Norman Vanua

Personal information
- Born: 2 December 1993 (age 32) Port Moresby, Papua New Guinea
- Batting: Right-handed
- Bowling: Right-arm medium
- Role: All-rounder

International information
- National side: Papua New Guinea (2014-present);
- ODI debut (cap 12): 9 November 2014 v Hong Kong
- Last ODI: 15 March 2023 v United Arab Emirates
- T20I debut (cap 10): 15 July 2015 v Ireland
- Last T20I: 23 July 2023 v Philippines

Career statistics
| Competition | ODI | T20I | FC | LA |
| Matches | 25 | 25 | 7 | 39 |
| Runs scored | 296 | 321 | 102 | 323 |
| Batting average | 15.57 | 22.92 | 8.50 | 12.42 |
| 100s/50s | 0/0 | 0/1 | 0/1 | 0/0 |
| Top score | 35 | 54 | 64 | 35 |
| Balls bowled | 1,117 | 490 | 1,084 | 1,753 |
| Wickets | 36 | 35 | 20 | 57 |
| Bowling average | 26.36 | 14.42 | 34.40 | 26.35 |
| 5 wickets in innings | 0 | 1 | 1 | 0 |
| 10 wickets in match | 0 | 0 | 0 | 0 |
| Best bowling | 4/24 | 5/17 | 5/59 | 4/24 |
| Catches/stumpings | 8/– | 8/– | 2/– | 8/– |

Medal record
Representing Papua New Guinea
Men's Cricket
Pacific Games
| Gold medal – first place | 2019 Apia | Twenty20 International |
- Source: Cricinfo, 23 July 2023

= Norman Vanua =

Papua New Guinean cricketer

Norman Vanua (born 2 December 1993) is a Papua New Guinean cricketer. Vanua made his One Day International debut on 9 November 2014 against Hong Kong in Australia. He made his Twenty20 International debut against Ireland in the 2015 ICC World Twenty20 Qualifier tournament on 15 July 2015.

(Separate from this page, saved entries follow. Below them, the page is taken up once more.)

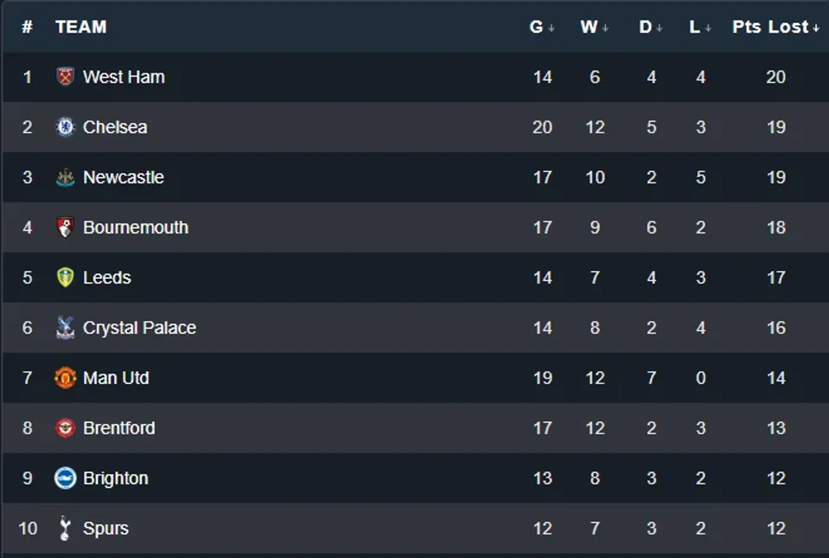Sort by Pts Lost column header

pyautogui.click(x=775, y=27)
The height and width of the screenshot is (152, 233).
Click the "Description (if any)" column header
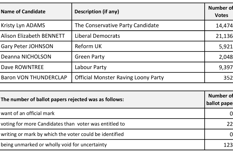[x=97, y=12]
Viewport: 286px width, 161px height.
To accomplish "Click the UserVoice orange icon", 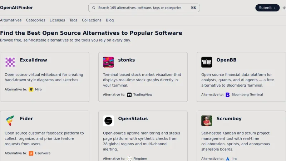I will click(31, 153).
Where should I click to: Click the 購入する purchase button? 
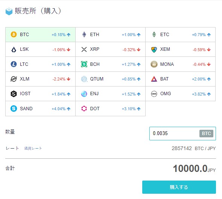[179, 187]
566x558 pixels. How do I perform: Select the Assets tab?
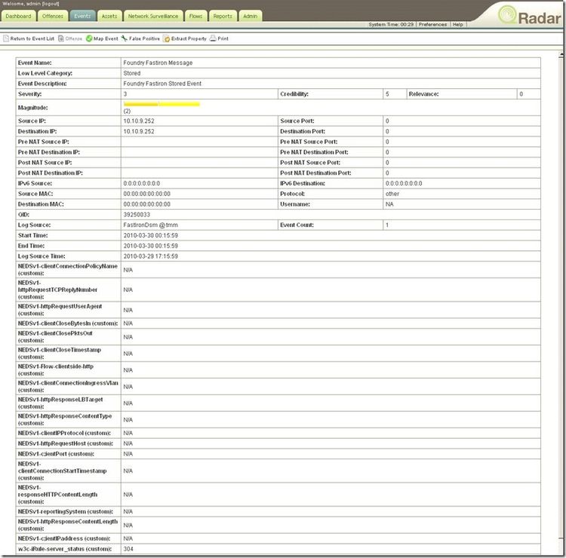pos(109,16)

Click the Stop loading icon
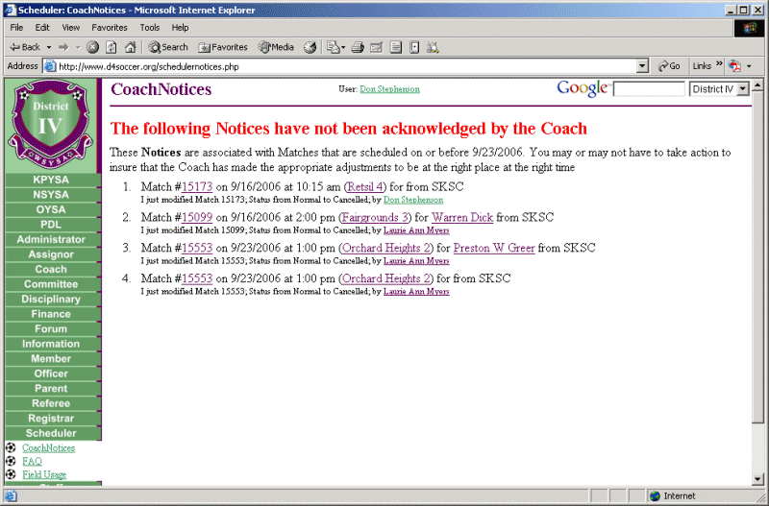93,47

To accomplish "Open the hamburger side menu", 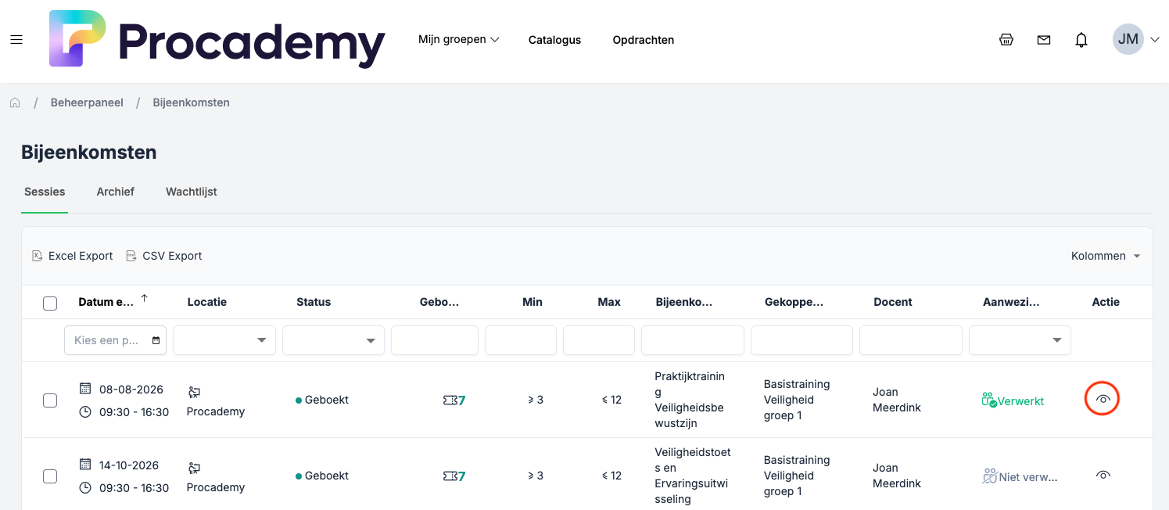I will coord(16,40).
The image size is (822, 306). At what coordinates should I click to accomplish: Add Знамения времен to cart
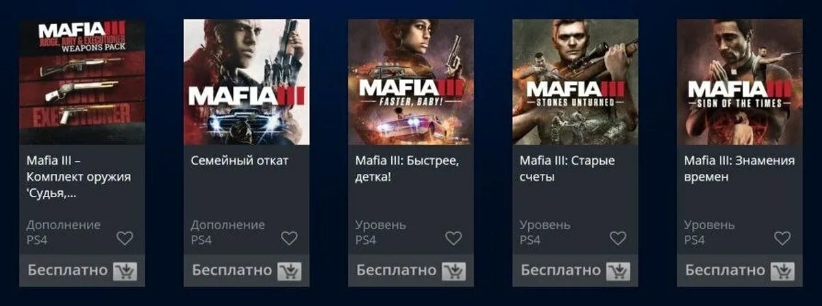pyautogui.click(x=782, y=271)
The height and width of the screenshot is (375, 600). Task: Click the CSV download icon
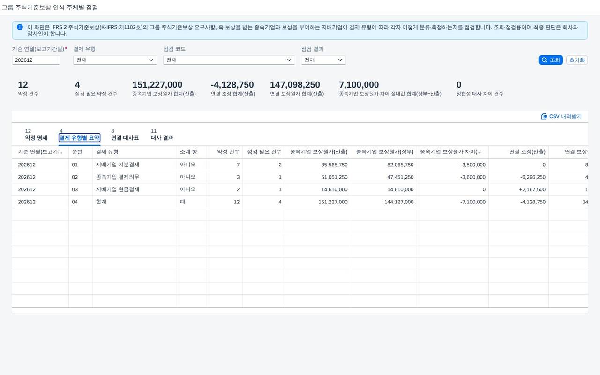[544, 116]
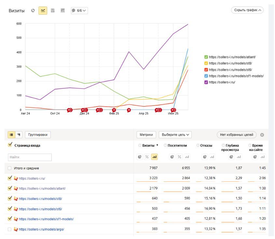The image size is (275, 239).
Task: Switch chart to pie chart view
Action: [33, 10]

In August 2018, he was named in Papua New Guinea's squad for Group A of the 2018–19 ICC World Twenty20 East Asia-Pacific Qualifier tournament. In March 2019, he was named in Papua New Guinea's squad for the Regional Finals of the 2018–19 ICC World Twenty20 East Asia-Pacific Qualifier tournament. The following month, he was named in Papua New Guinea's squad for the 2019 ICC World Cricket League Division Two tournament in Namibia.

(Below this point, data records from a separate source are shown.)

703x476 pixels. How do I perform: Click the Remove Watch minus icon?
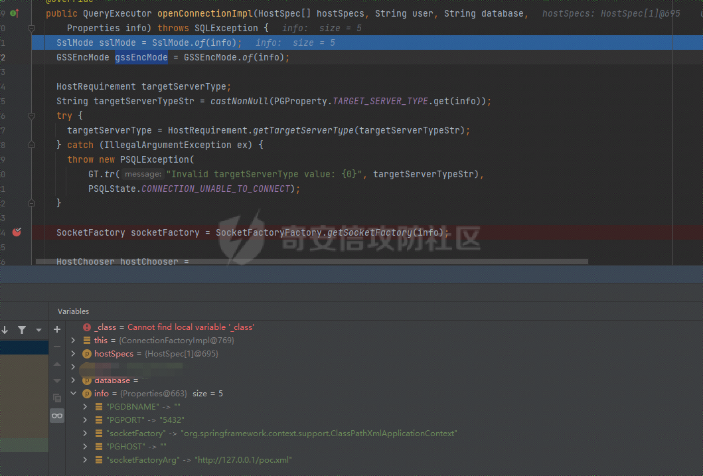57,347
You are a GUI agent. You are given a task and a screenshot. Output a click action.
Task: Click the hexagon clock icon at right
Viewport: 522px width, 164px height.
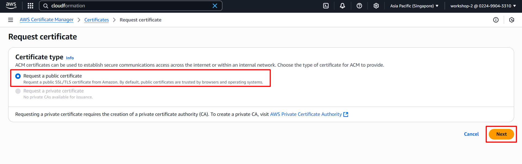pyautogui.click(x=511, y=20)
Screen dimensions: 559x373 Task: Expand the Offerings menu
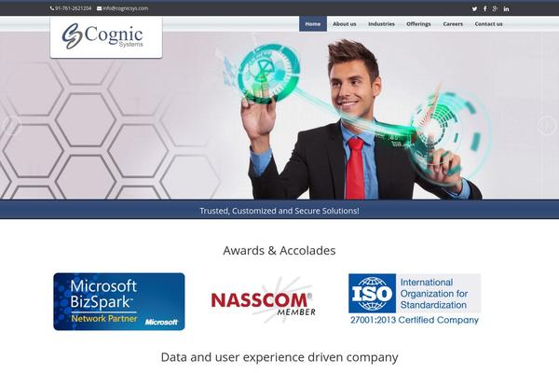coord(418,24)
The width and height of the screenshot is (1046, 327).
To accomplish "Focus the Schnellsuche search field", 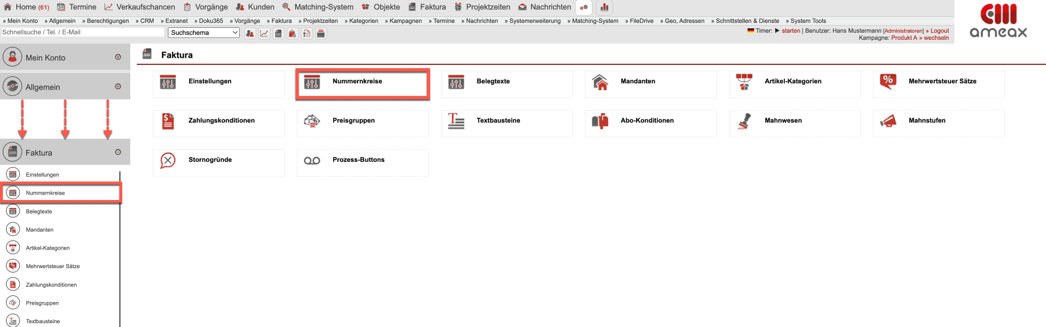I will 82,32.
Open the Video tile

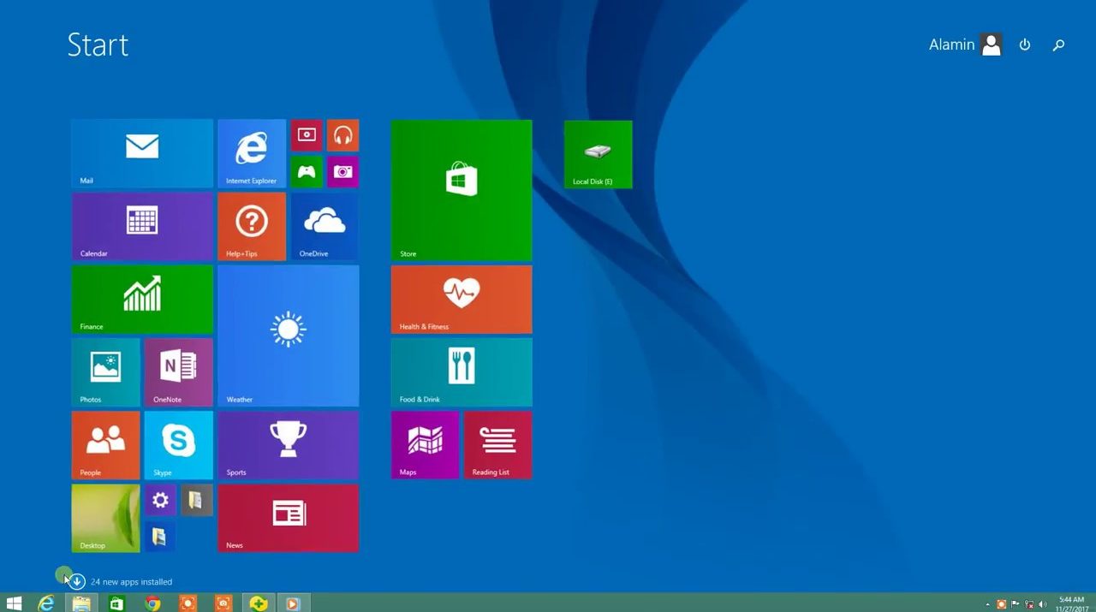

In June 2019, he was selected to represent the Papua New Guinea cricket team in the men's tournament at the 2019 Pacific Games. He was in Papua New Guinea's squad for the 2019 ICC T20 World Cup Qualifier tournament in the United Arab Emirates. In Papua New Guinea's opening match of the tournament, against Bermuda, Vanua took a hat-trick.

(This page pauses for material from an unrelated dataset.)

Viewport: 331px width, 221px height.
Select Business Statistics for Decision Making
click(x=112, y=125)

In August 2021, Vanua was named in Papua New Guinea's squad for the 2021 ICC Men's T20 World Cup.

Vanua lives in Canberra, Australian Capital Territory. He is an ICC Level 2 cricket coach and plays First Grade club cricket for Western Creek Molonglo Cricket Club between national duties. He is married to Kristie Vanua-Brown and has two children.

In May 2024, he was named in Papua New Guinea’s squad for the 2024 ICC Men's T20 World Cup tournament.